• _REQUIRED TASKS_
1. Summarize the passage below on sanctions and legitimate expectations in two sentences.
2. Take the passage below on sanctions and legitimate expectations further, continuing from its final sentence.

• _EXCERPTED TEXT_
□ □ □ □ □

The same sensitivity is evident in the Court’s treatment of the Council’s alternative submission, which was that any retrospectivity or frustration of the Applicant’s legitimate expectations could be justified by reference to the Council’s objectives. Again, the objectives relied upon (“consolidating and supporting human rights and international humanitarian law”) were of a nature far removed from the economic context in which the Court’s general principles were settled. The Court accepted that correction of errors in sanctioning measures could contribute to this aim, and that this was in the general interest (para 219). Nevertheless, the Court concluded that the Council “failed to have due regard for the applicant’s legitimate expectations by adopting restrictive measures with retroactive effect against him” (para 241). Here, again, the Court demonstrated an acute awareness of the human situation before it, reasoning (at para 246) that the Council’s error correction prerogative was “subject to limits, namely observance of the principle of the protection of legitimate expectations”, cautioning that “the compliance with which is all the more important” in the sanctions context “since the consequences for the legal situation of the persons and entities concerned by the restrictive measures are not insignificant”. The Court’s assessment, like the author’s above, might, perhaps be accused of understatement.

□ □ □ □ □

• _INFORMATION PROVIDED_
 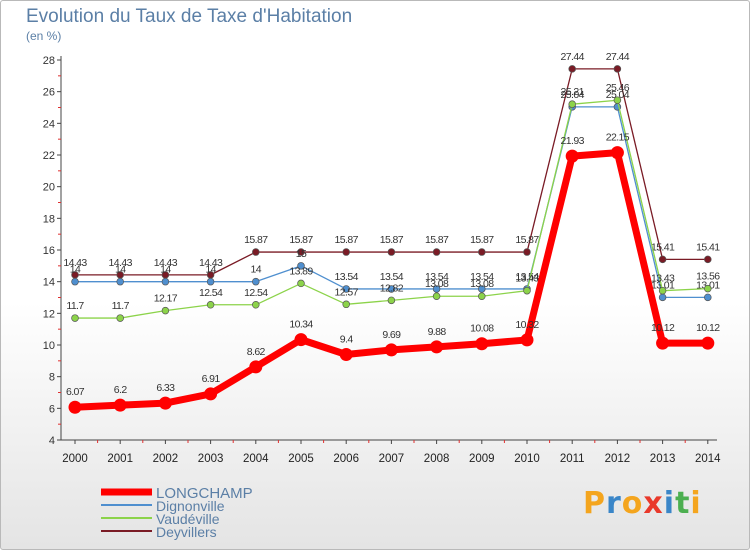 What do you see at coordinates (696, 504) in the screenshot?
I see `logo-letter: i` at bounding box center [696, 504].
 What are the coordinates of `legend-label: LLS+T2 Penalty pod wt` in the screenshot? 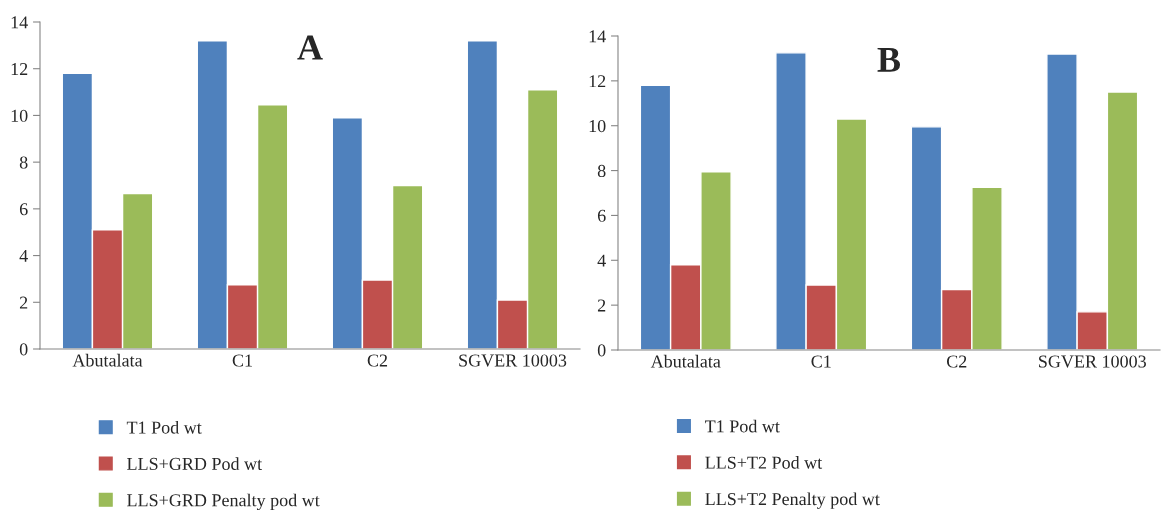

□ □ □ □ □

• _RESPONSE LIST_
1. The Council argued in the alternative that any retrospectivity or frustration of the Applicant's legitimate expectations was justified by its objectives of consolidating and supporting human rights and international humanitarian law, and the Court accepted that correcting errors in sanctioning measures could serve that aim and was in the general interest. The Court nonetheless held that the Council failed to have due regard for the applicant's legitimate expectations by adopting restrictive measures with retroactive effect, ruling that the error-correction prerogative is limited by the protection of legitimate expectations, which matters all the more in sanctions because the consequences for those targeted are not insignificant.

2.
Conclusion
Standing back, the Court’s approach in the instant case is – it is suggested – an instance of the kind of self-reflection urged by Mendes. Faced with a situation far removed from that considered in the leading authorities, the Court stood back and interrogated what principles underlay those decisions, and how they ought to apply in the much changed context of the Union activity in issue in the particular case before it. To return to one of Mendes’ themes, such introspection (judicial and scholarly) is not only welcome, but also essential to the continued legitimacy of the EU legal order.